A ver, vamos a plantearnos las cosas. ¿Qué mujer, después de realizar esta encuesta, después de mirar desde fuera sus propias batallitas de alcoba, no siente que ha podido ser –o ha sido, y no lo sabía- abusada? Yo estoy segura de haber rozado la línea en varias ocasiones, pero si se lo comunicara a mis compañeros se quedarían a cuadros. Incluso tengo amigas que, habiendo sido víctimas objetivas de violencia física y sexual, no se identifican con ese papel.

Lo que quiero decir es que la mujer tiende a complacer y da por hecho cierta dosis de insistencia, de brutalidad incluso, por parte del hombre. Además, a veces lo encontramos sexy. Y esto es jodido.

Otras no, claro. A buen entendedor pocas palabras se necesitan: cuando la cosa se pone turbia, se pone turbia para los dos… si están atentos. Pero el hombre obcecado no se percata y la mujer tímida no se permite a sí misma expresarlo, detener el asunto, por miedo a cualquier clase de represalia.

Así que aquí me hallo contestando, a la pregunta: «¿Alguna vez has querido parar y no lo has hecho?»; un rotundo: «Sí». Al indagar en los motivos, no me cuadra ninguna de las opciones ofrecidas, porque no se debía a miedo físico. Simplemente anoto:

«Por no cortar el rollo».

Cierta violencia va adherida al concepto «follar». Si no, es «hacer el amor». Y esas franjas son difusas en ocasiones, vaya si son difusas.

Este mismo chico del que hablaba:

—¿Te duele?

—Sí.

—¿Quieres que pare?

—No.

Eso le excitó tanto que se corrió enseguida. Lo juro. Estuve a punto de decirle: «Quiero que te corras en mi oficina». Broma.
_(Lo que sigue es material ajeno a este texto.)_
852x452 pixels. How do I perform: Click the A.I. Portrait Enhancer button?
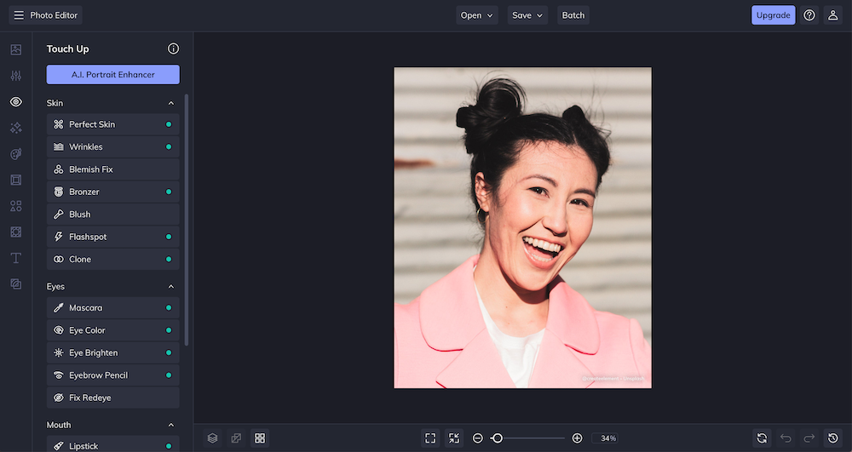[x=112, y=75]
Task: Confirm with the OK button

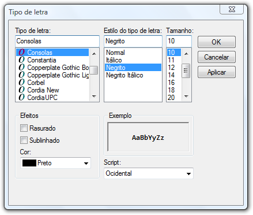Action: 217,42
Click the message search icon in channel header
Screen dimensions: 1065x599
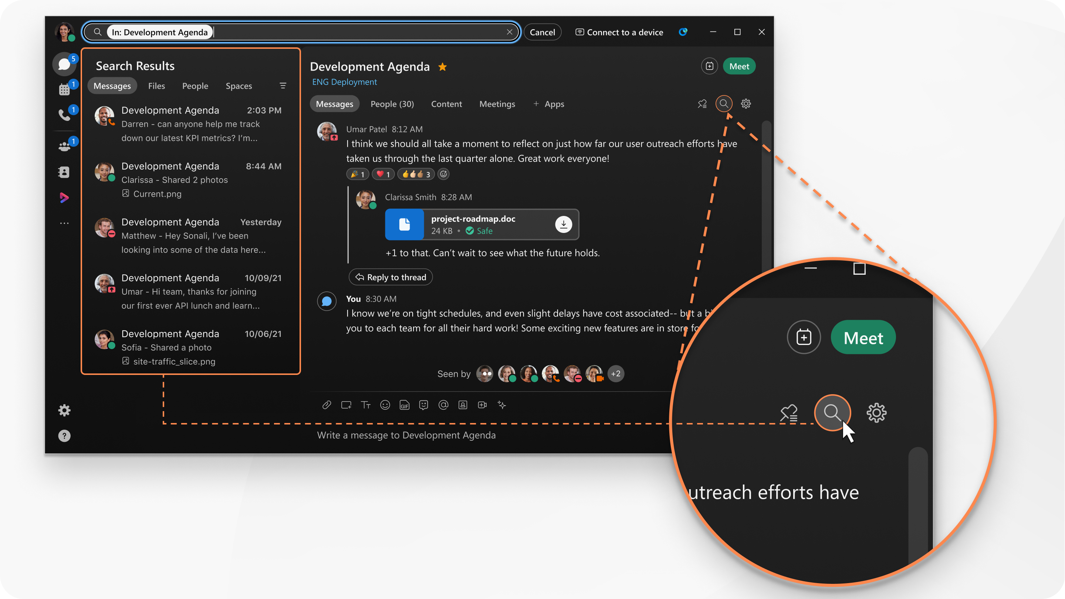pyautogui.click(x=724, y=103)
Puede ser agradable, el dolor. Pero también puede doler. Y aunque duela, puede que no lo digamos. Puede que nos guste, puede que no. Puede que no queramos decepcionar. Puede que finjamos que está bien, igual que fingimos continuamente todo lo demás. O puede que sí lo digamos porque hayamos llegado a ese punto de la revolución y revelación feminista en que nos permitamos decir sin miedo. Sin miedo a que si soltamos «para mí es un no», en la versión pesimista de Edurne, y no se nos escucha, automáticamente eso se convierta en esa otra cosa y salga de nuestro control.
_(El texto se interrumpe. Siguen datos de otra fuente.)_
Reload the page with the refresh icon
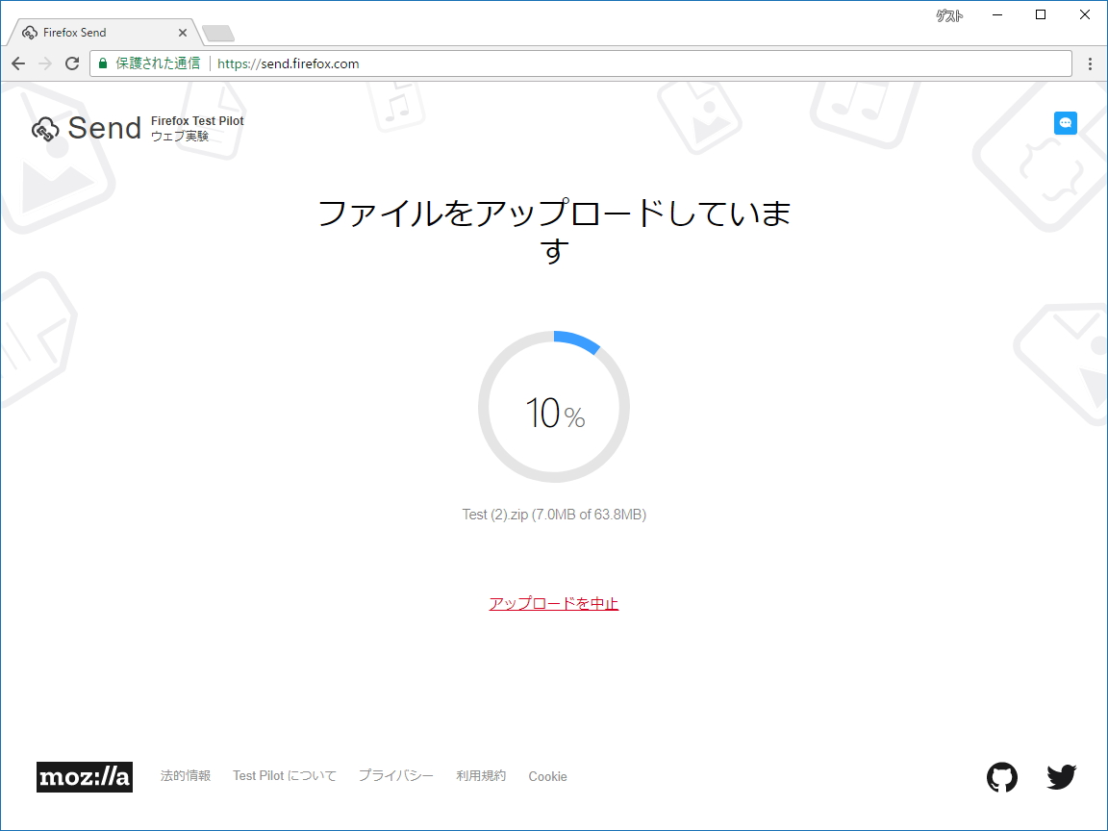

El porno es duro, la vida es dura.

El Satisfyer, en cambio, es suave.

El éxito que está cosechando, apunta un amigo, radica en que muchas mujeres no se habían corrido tanto en la vida. «Quiero que te corras…». El Satisfyer no impone. Está a nuestro servicio, las horas que queramos.

Eso es el sexo: servicio, reciprocidad. Una lucha de poder a veces, según la visión testosterónica que puede molar como fantasía, pero más que eso es una puesta al servicio del otro. Para que mole de verdad, el sexo debe tener oídos para escuchar, ojos para ver, boca para hablar o saborear, dedos para sentir aberturas o cerrazones, líquidos o secanos. El sexo es piel, órgano vivo, y ahí no hay controversia.
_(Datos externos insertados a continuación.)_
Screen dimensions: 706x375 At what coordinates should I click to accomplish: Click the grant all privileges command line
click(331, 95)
Las violencias sexuales solo llegan cuando estamos ciegos, sordos, mudos, amputados. Cuando el sexo es lucha y no unión. Cuando es conflicto.

Por eso estamos a punto de descubrir los datos de algo más, por primera vez en la Historia: en general en nuestro país, cuando follamos, ¿nos unimos? ¿O nos desunimos?

—Quiero que te corras en mi oficina.

Me sonó a «rey en castillo», a «mira, nena, estas son mis tierras». De pronto él no era un chico apetecible al que había ido a recoger al acabar la jornada laboral para echar un casquete y picar algo; sino un potencial mandamás putero, y yo, su fulana a domicilio. No sé, que me llamen loca. Pero supe en ese instante que no me iba a correr seguro. Y así fue.